To this day I've never ever shared photos of my excess skin, and I probably won't until it's gone. Kind of the Before and After effect. I can't stand it. The gal who was on there, we look exactly alike naked. And when she said, "Sometimes I wonder if it's just better to be fat and filled out rather than be left with this saggy skin..." I felt that a little too much! I almost cried. Honesty came to the forefront and it made me realize that until I get it through my thick skin... (pun intended?) that I will never feel complete. Later during her consultation, the surgeon pulled her excess arm skin to the back, revealing a slender beautifully fit arm. I couldn't stop the tears from flowing at that point. All I could do was reach next to my bed and grab a tissue and wipe away the shame of what I had done to my body. I could see in my imagination the many times I'd done that in front of my mirror when I'm all alone in the room. Wondering what it must be like.. going out in public without worry someone is looking at my saggy arms, or what they must be thinking. I want to feel that general confidence that come with that.
I have always said that yes, I wanted to have my excess skin removed, but not with as much certainty as I was at that moment.
So why am I sharing this here? Why am I not sharing this in the skin removal category? Because, this is something that majority and I mean 90ish percent of us will think about at some point. With WLS comes a lot of fat loss, and with a lot of fat loss comes a lot of extra skin. Of course there will be some lucky people out there without the extra skin, and God Blessed them.

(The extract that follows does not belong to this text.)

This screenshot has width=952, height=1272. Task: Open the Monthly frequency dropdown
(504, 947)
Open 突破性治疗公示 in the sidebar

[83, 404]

But me? No, I have it. I hate it. I want it gone. I also hope that through this channel of communication I can bring others some comfort. That you are not alone, you are not crying alone. You are not wishing and hating your skin alone.
I have gone through more than my share of surgeries since my Lap Band in 2008, so the thought of more surgeries has me turned off. That said, when I see my friends who have had the skin removed... my heart aches for that feeling that I know nothing about. What it must be like to look tight, and finally feel like a normal person (whatever that means!). I want to say however that I wouldn't change a thing about my journey. I am glad that I made the choice to have Weight Loss Surgery. I am glad that I kept fighting when things didn't seem to go my way. I am glad that I stayed positive and kept moving forward when it felt like I wasn't losing. I am glad I stayed strong mentally and kept working toward a new day.
I am mostly thankful to myself that I kept that part of me in the background when I really needed to focus on other health issues I was having. I most likely would have gone crazy otherwise... but I've gotten all of the other health issues resolved. So now, this issue is ready for me to fix.
I am now in that fork in the road of, do I just take one course and keep the skin? Or do I take the other road and help myself achieve what I always imagined in my head I could be?
Thanks to the new TLC show, I have finally made my choice.
Loving myself doesn't have to be accepting myself the way I am. It can also mean loving myself enough to be everything I imagine in my head. There can always be room for improvement.